The output of an individual unit typically (but not always) has the form $g(\vec{w} \cdot \vec{x} + b)$, where $\vec{x}$ is a vector of inputs, $\vec{w}$ is the weight vector, $b$ is the bias, and $g$ is a (possibly nonlinear) activation function. A linear unit has the activation function $g(a) = a$, so its output as a function of its inputs is given by $\vec{w} \cdot \vec{x} + b$.

Forward pass

That looks correct. Each unit would also typically have a scalar bias term added to the weighted sum of inputs. The bias terms are learnable parameters, just like the weights. But, I don't see any mention of that in the figure, so maybe it's not part of this exercise.
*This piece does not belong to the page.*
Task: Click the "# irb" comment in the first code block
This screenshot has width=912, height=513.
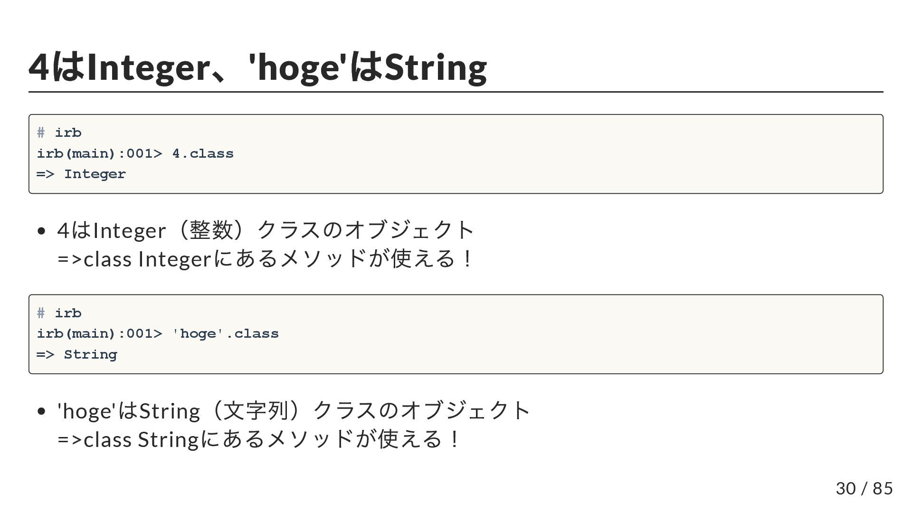Action: point(59,133)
What you're calling the input to a unit (e.g. $h_{1_{in}}$) might more commonly be described as the input to unit $h_1$'s activation function. It would be more typical to say that $h_1$'s inputs are $x_1$ and $x_2$ (i.e. a vector containing the outputs of units $x_1$ and $x_2$).

Backward pass

Your use of the chain rule, expression for $\frac{\partial E}{\partial u_1}$, and update rule (assuming gradient descent) look correct.

It's true that $\frac{\partial f_{out}}{\partial f_{in}} = 1$ because this is the derivative of a linear unit's activation function, which is the identity function. Thinking about things in terms of input vectors and activation functions might make things a little more straightforward.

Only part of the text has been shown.